You don't need papers for the pedigree classes, no. So not sure what you mean by registered classes? Perhaps the stewards just mean those registered to show I.e those that have signed up in the morning and paid their money as with everyone else.


----------



## Born to Boogie (Oct 1, 2010)

I think, once a dog has a Stud Book Number, it can't be entered in the pedigree classes at a Companion Show.
So for some people, if they want to join in with the fun and support a good cause, they can only enter the Novelty Classes.


----------



## tattoogirl73 (Jun 25, 2011)

i have a kc poodle that i show and a non kc poodle. i enter both in pedigree classes. the only classes i've ever had to have proof of my dog being registered is for an actual companion dog class. and it's my non kc dog that i've got signed up as a member of the cdc. at kc run pedigree shows dogs have to be six months old, so i had to enter my kc dog in fun/novelty classes so we could practice for her real shows. my scruffy poodle does better then her at fun shows, and if there's a cockerpoo in the ring she never gets placed. and everyshow i've been to has had it's own crossbreed class so it's not like crossbreeds miss out.

== Supplied material ==
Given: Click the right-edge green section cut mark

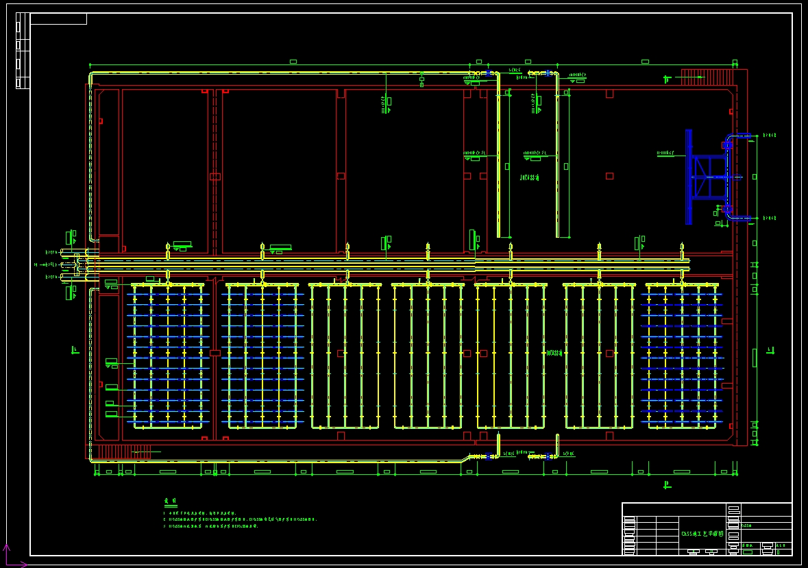Looking at the screenshot, I should (x=771, y=351).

== Parts of the exercise ==
A. Extract the stretch from "i have a kc" through "crossbreeds miss out." in the forum thread about dog show classes, copying it word for word.
B. In the forum thread about dog show classes, how old must dogs be at KC-run pedigree shows?
C. Carry on the forum thread about dog show classes from its last sentence.

== Results for the exercise ==
A.
i have a kc poodle that i show and a non kc poodle. i enter both in pedigree classes. the only classes i've ever had to have proof of my dog being registered is for an actual companion dog class. and it's my non kc dog that i've got signed up as a member of the cdc. at kc run pedigree shows dogs have to be six months old, so i had to enter my kc dog in fun/novelty classes so we could practice for her real shows. my scruffy poodle does better then her at fun shows, and if there's a cockerpoo in the ring she never gets placed. and everyshow i've been to has had it's own crossbreed class so it's not like crossbreeds miss out.

B. Six months old.

C.
----------



## Hanwombat (Sep 5, 2013)

I enter my crossbreed in numerous novelty classes and shes beaten pedigrees 

And yesterday I entered my pedigree in a novelty class ( handsome boy ) and he didn't place and the dog that won was a crossbreed !


----------



## Wiz201 (Jun 13, 2012)

I remember entering a companion dog show with my Golden Retriever who won two pedigree classes because the judge liked her. I remember my mum saying afterwards there was a girl giving me the evils because her dog had not won. Why so much fuss over a small show? Personally I don't do too many of these fun dog show classes because the judge is often inundated with many types of dogs. But there is no difference between a x breed and a Golden Retriever beauty wise if you entered in waggiest tail for example.


----------



## Hanwombat (Sep 5, 2013)

I enter my crossbreed more at fun dog shows than taking my pedigree to open shows currently as he is having issues but I partly like going to ones with a best trick class as I much prefer to do something like that


----------



## Rafa (Jun 18, 2012)

A fun or exemption dog show is exactly that. A show in which any dog can be entered, not some dogs, whilst others are excluded.

The judges at these shows are not Breed Specialists, but more likely local 'celebrities' or dignitaries. They're not going to be judging conformation or Breed type, but tend to pick the dogs they like.

These events are normally in aid of charity, so the more entries they can get, the better.

It would be very sad if some pedigree dogs were excluded because some exhibitors of crossbreeds are over-competitive.


----------



## Firedog (Oct 19, 2011)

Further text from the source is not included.